Information shown

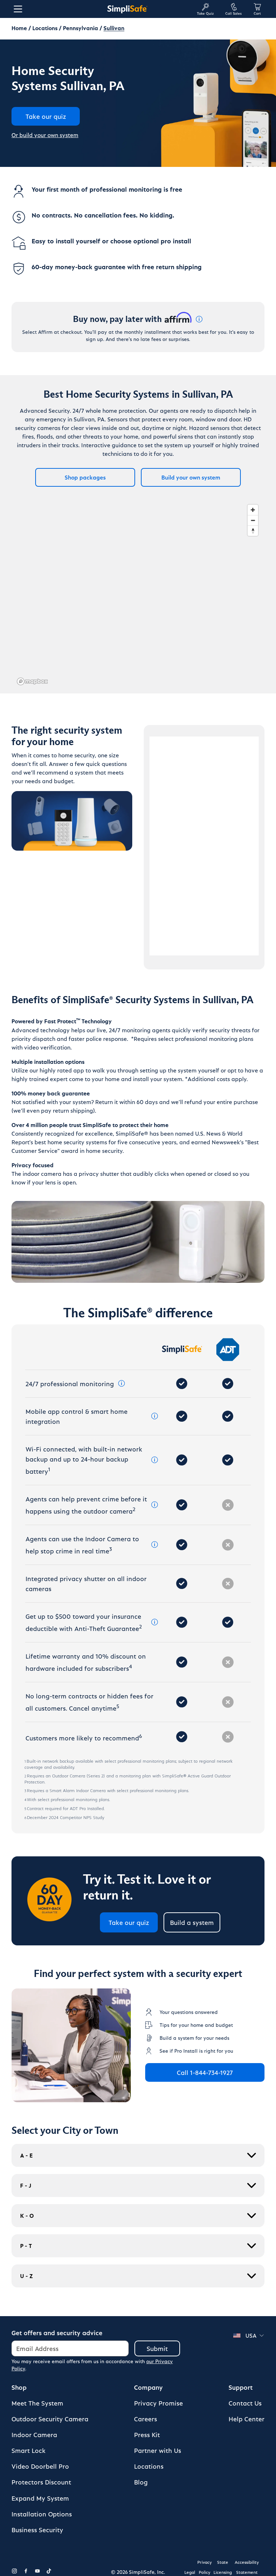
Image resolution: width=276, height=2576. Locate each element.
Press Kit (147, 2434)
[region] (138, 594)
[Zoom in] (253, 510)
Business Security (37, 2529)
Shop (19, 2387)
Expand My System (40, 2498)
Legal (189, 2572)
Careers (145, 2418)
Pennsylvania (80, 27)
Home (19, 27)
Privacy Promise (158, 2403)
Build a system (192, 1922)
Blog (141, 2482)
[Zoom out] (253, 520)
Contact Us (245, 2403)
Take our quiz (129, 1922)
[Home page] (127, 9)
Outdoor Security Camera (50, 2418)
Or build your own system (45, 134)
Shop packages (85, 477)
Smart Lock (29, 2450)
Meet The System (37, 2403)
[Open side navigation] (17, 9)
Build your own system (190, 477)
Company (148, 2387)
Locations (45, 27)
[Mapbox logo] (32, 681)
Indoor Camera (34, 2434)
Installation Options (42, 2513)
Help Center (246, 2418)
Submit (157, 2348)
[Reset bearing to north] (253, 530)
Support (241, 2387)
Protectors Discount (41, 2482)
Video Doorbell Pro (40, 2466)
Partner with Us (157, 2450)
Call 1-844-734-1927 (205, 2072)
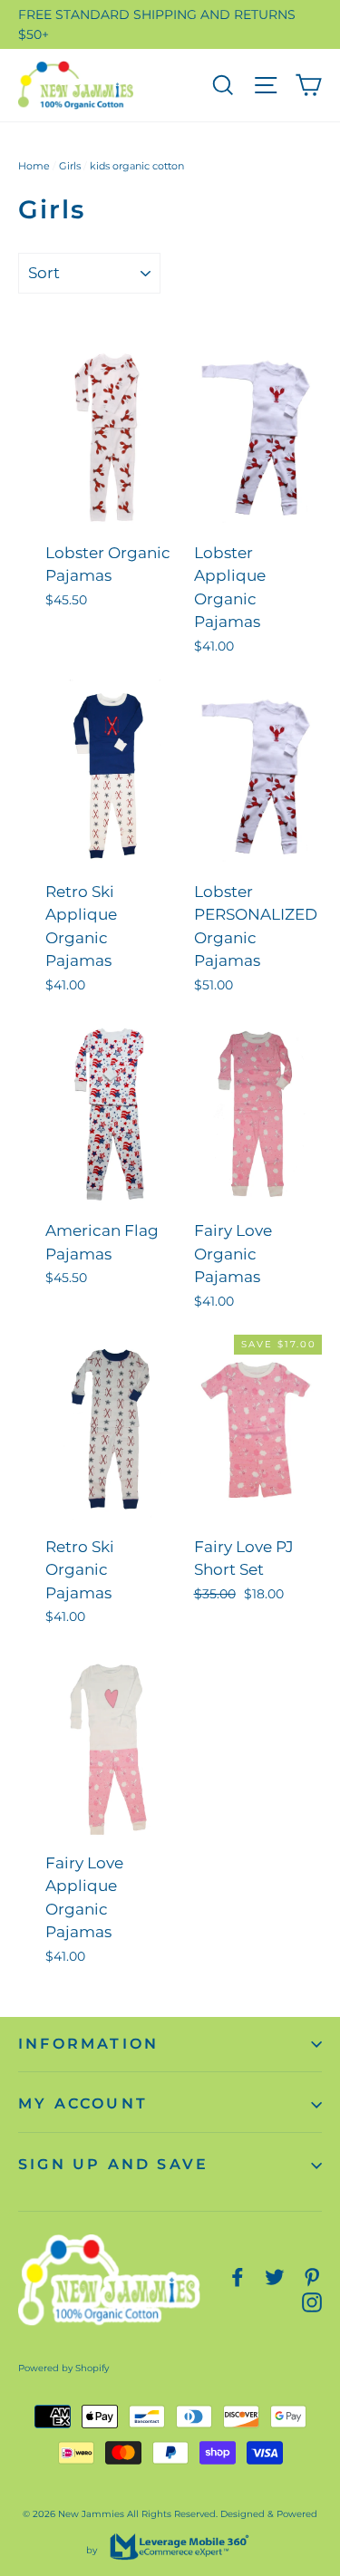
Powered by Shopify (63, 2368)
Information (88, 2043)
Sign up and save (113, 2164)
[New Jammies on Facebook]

What this task involves
In the copy, leave out all pictures, and retype exactly each line from the one with "[Reset bearing to north] (253, 530)" through the last line of the entries.

Result of this task
[Reset bearing to north] (253, 530)
Support (241, 2387)
Protectors Discount (41, 2482)
Video Doorbell Pro (40, 2466)
Partner with Us (157, 2450)
Call 1-844-734-1927 (205, 2072)
Powered by Shopify (63, 2368)
Information (88, 2043)
Sign up and save (113, 2164)
[New Jammies on Facebook]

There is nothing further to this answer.